Rob has a thoughtful reply here.

I know the OP may not read this comment. I made it on his Substack post and I'm sharing it here in case it's of interest to others on the Forum.
 

Thanks for your post, Rob. Meghan Barrett and I have a detailed reply to Eisemann et al. 1984 in the Quarterly Review of Biology. You can see it here:

journals.uchicago.edu/d…

Short version, very little in that paper has stood the test of time and the particular passage you quote has many problems. I’d encourage you to reconsider including it!

Hi Rob. A few more thoughts. I grant you that the evidence for sentience in PWS is thin and I certainly don’t want to suggest otherwise. Still, I’m not sold on some of the bases for skepticism that you’ve flagged.

First, you suggest that the miniaturized hemiellipsoid bodies in PWS provide evidence against integrative processing of the sort relevant to pain.

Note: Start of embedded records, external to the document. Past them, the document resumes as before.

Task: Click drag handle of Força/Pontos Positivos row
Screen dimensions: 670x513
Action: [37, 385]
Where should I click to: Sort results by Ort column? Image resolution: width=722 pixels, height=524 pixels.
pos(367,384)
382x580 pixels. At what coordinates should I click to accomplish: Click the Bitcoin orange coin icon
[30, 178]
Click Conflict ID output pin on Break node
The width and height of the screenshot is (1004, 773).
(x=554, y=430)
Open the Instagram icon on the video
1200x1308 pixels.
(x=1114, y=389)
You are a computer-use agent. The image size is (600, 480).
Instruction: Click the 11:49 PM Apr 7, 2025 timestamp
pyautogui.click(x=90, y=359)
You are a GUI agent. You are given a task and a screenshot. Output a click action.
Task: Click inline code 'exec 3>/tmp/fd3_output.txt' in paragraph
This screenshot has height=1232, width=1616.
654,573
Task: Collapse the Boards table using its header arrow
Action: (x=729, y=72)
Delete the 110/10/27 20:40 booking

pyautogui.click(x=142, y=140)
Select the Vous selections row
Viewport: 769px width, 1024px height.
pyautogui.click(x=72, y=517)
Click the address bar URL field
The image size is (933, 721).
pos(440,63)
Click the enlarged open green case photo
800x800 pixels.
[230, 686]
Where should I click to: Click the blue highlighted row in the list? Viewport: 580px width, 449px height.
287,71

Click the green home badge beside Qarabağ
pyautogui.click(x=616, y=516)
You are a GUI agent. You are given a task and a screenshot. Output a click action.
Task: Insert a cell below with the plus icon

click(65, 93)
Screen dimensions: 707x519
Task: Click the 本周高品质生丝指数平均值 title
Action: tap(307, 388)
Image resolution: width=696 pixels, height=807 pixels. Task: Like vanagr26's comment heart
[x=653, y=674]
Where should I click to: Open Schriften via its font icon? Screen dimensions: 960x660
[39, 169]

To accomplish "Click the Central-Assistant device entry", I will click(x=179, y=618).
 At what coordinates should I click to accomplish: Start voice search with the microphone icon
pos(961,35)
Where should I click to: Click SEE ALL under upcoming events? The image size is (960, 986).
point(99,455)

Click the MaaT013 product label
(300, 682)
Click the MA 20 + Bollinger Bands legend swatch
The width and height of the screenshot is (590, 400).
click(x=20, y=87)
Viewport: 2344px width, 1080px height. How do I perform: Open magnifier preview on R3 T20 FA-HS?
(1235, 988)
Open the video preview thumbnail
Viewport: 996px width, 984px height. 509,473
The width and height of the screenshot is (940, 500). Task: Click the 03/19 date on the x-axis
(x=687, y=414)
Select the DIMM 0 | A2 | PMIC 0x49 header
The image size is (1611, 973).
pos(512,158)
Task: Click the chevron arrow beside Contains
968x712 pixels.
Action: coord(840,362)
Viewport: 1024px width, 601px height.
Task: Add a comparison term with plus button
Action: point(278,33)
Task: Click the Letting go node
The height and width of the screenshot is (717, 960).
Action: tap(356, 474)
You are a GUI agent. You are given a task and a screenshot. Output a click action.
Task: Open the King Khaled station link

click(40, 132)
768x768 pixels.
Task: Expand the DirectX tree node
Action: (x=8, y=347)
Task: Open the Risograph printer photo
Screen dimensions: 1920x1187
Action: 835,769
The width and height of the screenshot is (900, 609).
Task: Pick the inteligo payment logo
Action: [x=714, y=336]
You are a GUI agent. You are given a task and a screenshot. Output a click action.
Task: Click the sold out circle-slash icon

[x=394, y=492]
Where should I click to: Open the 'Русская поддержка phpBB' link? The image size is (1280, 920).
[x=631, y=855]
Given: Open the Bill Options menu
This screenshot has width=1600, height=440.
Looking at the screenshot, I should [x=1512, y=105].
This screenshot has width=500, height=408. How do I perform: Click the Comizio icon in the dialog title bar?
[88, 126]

That inference is plausible in some contexts, but not all. Small structures can be highly functional, and in small animals “miniaturization” is often just what efficiency looks like rather than what loss looks like. After all, selective pressures have done that in many other species and current breeding practices are, effectively, intense selective pressures: they might push toward compact integrative circuitry rather than cause the loss of integration. In addition, morphology is a weak proxy for function. For instance, people used to think that the mushroom bodies in insects were solely for processing olfactory information, largely because the olfactory afferents were obvious and the visual inputs weren’t. We now know that visual information also reaches the mushroom bodies and that these regions integrate multiple sensory modalities and support cross-modal learning. Even in very well-studied taxa, we’ve repeatedly underestimated what regions are doing. (Moreover, insofar as we know what the hemiellipsoid bodies in crustaceans are for, the comparative neuroanatomy suggests that variation in their size and complexity may track the amount of olfactory input, which has nothing to do with sentience. See the end of this paper for details.) Finally, even if the hemiellipsoid bodies are small relative to our expectations, other integrative regions—like the medulla terminalis and structures plausibly homologous to the insect central complex (central body + protocerebral bridge)—aren’t obviously reduced in the same way. So, we should be wary of placing much weight on this neuroanatomical point.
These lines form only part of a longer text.